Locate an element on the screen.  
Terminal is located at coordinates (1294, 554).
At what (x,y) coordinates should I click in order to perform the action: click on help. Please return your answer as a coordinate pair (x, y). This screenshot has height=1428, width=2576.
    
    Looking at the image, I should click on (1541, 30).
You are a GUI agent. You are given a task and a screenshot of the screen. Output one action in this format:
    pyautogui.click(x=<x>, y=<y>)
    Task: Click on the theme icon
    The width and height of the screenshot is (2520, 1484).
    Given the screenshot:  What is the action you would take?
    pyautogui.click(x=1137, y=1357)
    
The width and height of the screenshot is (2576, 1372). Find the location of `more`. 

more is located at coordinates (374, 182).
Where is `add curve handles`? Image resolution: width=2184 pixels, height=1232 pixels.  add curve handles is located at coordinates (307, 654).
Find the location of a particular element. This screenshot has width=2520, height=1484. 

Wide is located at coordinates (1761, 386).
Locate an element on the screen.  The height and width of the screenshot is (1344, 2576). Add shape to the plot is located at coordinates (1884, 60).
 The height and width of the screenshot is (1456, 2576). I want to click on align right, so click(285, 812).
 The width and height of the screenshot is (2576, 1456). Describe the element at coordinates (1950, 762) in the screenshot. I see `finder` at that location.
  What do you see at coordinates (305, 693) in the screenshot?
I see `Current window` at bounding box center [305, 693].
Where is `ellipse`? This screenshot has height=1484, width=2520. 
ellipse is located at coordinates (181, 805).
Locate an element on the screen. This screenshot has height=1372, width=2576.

◆ ◆ ◆ ◆

- [Problem to work on]:
Please extract each line in the rows above that contains the word "width". Case counts.

- [Solution to this problem]:
At what (x,y) coordinates should I click in order to perform the action: click on help. Please return your answer as a coordinate pair (x, y). This screenshot has height=1428, width=2576.
    The width and height of the screenshot is (2520, 1484).
The width and height of the screenshot is (2576, 1372). Find the location of `more`. 
Where is `add curve handles`? Image resolution: width=2184 pixels, height=1232 pixels.  add curve handles is located at coordinates (307, 654).
Find the location of a particular element. This screenshot has width=2520, height=1484. 
Locate an element on the screen.  The height and width of the screenshot is (1344, 2576). Add shape to the plot is located at coordinates (1884, 60).
 The height and width of the screenshot is (1456, 2576). I want to click on align right, so click(285, 812).
 The width and height of the screenshot is (2576, 1456). Describe the element at coordinates (1950, 762) in the screenshot. I see `finder` at that location.
Where is `ellipse`? This screenshot has height=1484, width=2520. 
Locate an element on the screen. This screenshot has height=1372, width=2576.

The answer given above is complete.